Assignment:
Quote exactly the lines from the start of the entries to the one with "Toggle the Group", both ends included.

Listed entries:
────────────────────────────────────────

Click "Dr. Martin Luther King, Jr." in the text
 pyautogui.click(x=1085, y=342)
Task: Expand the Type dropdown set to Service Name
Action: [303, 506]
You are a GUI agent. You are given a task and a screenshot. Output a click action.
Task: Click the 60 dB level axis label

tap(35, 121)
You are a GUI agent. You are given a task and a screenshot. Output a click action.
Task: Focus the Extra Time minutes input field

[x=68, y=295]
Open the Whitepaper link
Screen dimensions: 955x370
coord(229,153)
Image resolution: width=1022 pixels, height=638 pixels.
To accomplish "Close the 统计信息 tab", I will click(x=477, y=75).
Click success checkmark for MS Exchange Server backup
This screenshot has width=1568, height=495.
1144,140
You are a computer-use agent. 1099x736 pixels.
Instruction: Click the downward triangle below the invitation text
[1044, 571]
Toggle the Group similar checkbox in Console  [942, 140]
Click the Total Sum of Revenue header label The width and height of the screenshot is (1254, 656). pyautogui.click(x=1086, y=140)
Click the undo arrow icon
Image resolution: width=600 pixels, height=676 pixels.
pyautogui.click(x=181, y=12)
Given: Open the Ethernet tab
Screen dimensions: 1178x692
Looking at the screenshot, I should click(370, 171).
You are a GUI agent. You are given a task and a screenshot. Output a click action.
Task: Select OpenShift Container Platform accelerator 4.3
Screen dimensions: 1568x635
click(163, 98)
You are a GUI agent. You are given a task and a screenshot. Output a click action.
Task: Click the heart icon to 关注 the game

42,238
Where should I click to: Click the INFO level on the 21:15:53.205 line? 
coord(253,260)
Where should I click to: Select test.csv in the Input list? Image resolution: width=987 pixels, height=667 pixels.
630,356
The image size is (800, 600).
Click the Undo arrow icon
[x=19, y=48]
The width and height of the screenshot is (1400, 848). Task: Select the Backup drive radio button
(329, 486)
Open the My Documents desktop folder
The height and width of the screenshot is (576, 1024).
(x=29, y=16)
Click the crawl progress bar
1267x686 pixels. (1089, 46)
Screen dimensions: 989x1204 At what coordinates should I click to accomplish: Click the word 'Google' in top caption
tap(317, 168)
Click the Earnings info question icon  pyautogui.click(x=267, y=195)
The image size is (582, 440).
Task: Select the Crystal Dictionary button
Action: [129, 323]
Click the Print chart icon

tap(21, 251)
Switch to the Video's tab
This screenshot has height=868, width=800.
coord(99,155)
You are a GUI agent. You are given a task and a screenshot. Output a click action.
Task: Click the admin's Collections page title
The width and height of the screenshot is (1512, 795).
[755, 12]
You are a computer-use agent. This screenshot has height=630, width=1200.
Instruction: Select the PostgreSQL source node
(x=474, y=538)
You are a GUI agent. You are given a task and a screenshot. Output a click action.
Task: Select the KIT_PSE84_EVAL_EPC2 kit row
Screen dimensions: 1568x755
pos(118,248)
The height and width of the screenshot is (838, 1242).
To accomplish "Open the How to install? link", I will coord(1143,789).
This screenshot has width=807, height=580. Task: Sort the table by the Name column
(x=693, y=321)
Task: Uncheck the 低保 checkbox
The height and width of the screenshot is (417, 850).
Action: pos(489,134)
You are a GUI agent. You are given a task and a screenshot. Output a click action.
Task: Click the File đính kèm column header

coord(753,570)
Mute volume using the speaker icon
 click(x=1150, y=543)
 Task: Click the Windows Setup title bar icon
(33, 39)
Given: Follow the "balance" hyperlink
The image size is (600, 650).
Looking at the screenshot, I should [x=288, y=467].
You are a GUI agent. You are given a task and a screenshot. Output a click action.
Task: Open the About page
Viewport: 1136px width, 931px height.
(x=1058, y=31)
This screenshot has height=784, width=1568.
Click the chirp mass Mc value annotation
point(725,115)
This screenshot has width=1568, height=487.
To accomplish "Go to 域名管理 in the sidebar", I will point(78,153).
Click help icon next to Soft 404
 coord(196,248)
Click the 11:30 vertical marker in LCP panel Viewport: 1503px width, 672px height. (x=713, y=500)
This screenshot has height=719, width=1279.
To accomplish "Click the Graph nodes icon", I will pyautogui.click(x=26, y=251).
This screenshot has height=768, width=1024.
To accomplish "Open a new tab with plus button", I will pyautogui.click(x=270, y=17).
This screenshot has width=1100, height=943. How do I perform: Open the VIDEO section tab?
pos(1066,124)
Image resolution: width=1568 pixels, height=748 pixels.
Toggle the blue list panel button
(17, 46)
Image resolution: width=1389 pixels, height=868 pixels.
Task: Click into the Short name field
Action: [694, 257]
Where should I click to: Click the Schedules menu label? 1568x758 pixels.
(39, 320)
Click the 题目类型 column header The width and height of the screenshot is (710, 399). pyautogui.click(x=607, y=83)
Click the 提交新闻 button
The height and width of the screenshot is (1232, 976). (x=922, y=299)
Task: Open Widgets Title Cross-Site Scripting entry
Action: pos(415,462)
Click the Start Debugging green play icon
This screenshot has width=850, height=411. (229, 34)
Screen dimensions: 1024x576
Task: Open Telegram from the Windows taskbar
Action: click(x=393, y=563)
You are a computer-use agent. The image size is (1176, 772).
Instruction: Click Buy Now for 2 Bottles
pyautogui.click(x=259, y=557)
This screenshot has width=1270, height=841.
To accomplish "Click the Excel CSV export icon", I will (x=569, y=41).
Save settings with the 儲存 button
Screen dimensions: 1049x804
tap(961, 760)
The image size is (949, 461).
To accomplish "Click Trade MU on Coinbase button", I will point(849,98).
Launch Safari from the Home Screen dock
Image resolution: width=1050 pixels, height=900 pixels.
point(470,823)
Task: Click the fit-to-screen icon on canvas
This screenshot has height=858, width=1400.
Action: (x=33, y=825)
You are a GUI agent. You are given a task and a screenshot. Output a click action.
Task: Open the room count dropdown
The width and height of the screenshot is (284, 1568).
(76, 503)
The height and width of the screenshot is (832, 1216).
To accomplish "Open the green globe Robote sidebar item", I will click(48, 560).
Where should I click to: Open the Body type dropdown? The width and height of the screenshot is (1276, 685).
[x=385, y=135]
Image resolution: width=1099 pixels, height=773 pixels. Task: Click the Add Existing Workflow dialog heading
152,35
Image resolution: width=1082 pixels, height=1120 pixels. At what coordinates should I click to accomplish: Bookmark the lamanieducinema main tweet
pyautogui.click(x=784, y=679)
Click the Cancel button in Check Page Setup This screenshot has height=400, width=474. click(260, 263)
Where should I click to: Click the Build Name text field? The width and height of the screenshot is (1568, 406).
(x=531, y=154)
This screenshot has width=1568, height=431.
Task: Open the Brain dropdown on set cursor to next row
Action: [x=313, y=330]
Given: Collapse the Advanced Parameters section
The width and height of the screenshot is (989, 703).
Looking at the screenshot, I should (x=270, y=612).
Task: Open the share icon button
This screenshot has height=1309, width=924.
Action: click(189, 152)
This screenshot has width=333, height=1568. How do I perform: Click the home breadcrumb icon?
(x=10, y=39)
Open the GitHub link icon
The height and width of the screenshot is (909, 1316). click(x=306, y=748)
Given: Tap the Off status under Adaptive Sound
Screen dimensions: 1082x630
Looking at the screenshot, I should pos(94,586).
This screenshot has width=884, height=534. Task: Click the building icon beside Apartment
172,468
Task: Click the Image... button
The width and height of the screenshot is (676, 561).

────────────────────────────────────────

Output of the exercise:
Click "Dr. Martin Luther King, Jr." in the text
 pyautogui.click(x=1085, y=342)
Task: Expand the Type dropdown set to Service Name
Action: [303, 506]
You are a GUI agent. You are given a task and a screenshot. Output a click action.
Task: Click the 60 dB level axis label

tap(35, 121)
You are a GUI agent. You are given a task and a screenshot. Output a click action.
Task: Focus the Extra Time minutes input field

[x=68, y=295]
Open the Whitepaper link
Screen dimensions: 955x370
coord(229,153)
Image resolution: width=1022 pixels, height=638 pixels.
To accomplish "Close the 统计信息 tab", I will click(x=477, y=75).
Click success checkmark for MS Exchange Server backup
This screenshot has width=1568, height=495.
1144,140
You are a computer-use agent. 1099x736 pixels.
Instruction: Click the downward triangle below the invitation text
[1044, 571]
Toggle the Group similar checkbox in Console  [942, 140]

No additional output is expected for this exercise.